[Opening Material provided section]
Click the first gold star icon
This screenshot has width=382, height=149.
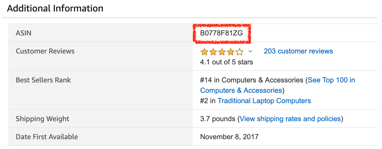(x=204, y=52)
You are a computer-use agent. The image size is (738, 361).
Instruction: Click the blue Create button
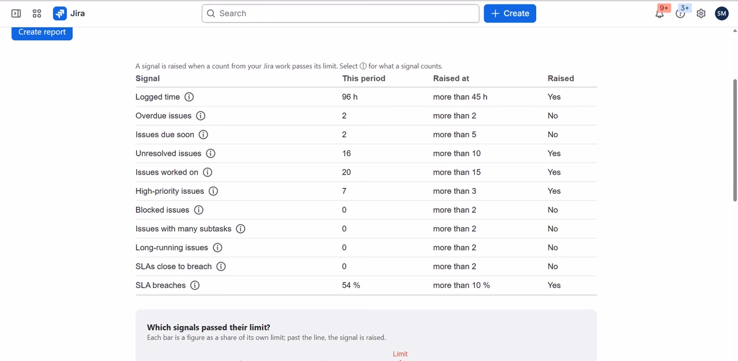(x=510, y=13)
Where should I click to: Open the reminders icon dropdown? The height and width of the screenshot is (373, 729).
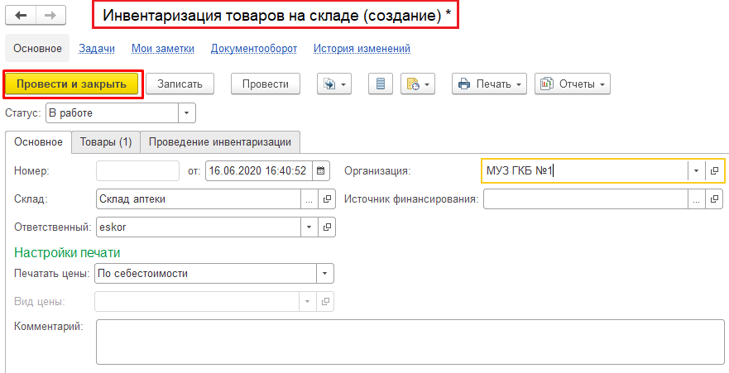point(418,84)
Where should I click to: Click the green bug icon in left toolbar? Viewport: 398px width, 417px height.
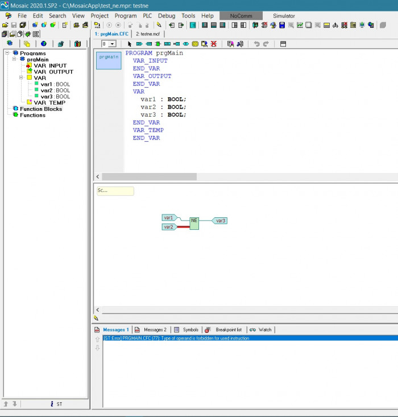27,34
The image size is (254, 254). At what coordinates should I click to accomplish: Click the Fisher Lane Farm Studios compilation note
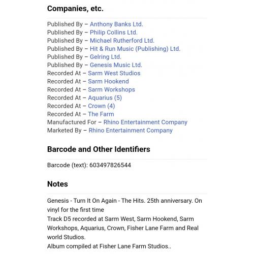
[Closing Material provided section]
Going through the data, tally the lines containing "image" and report only the result.

2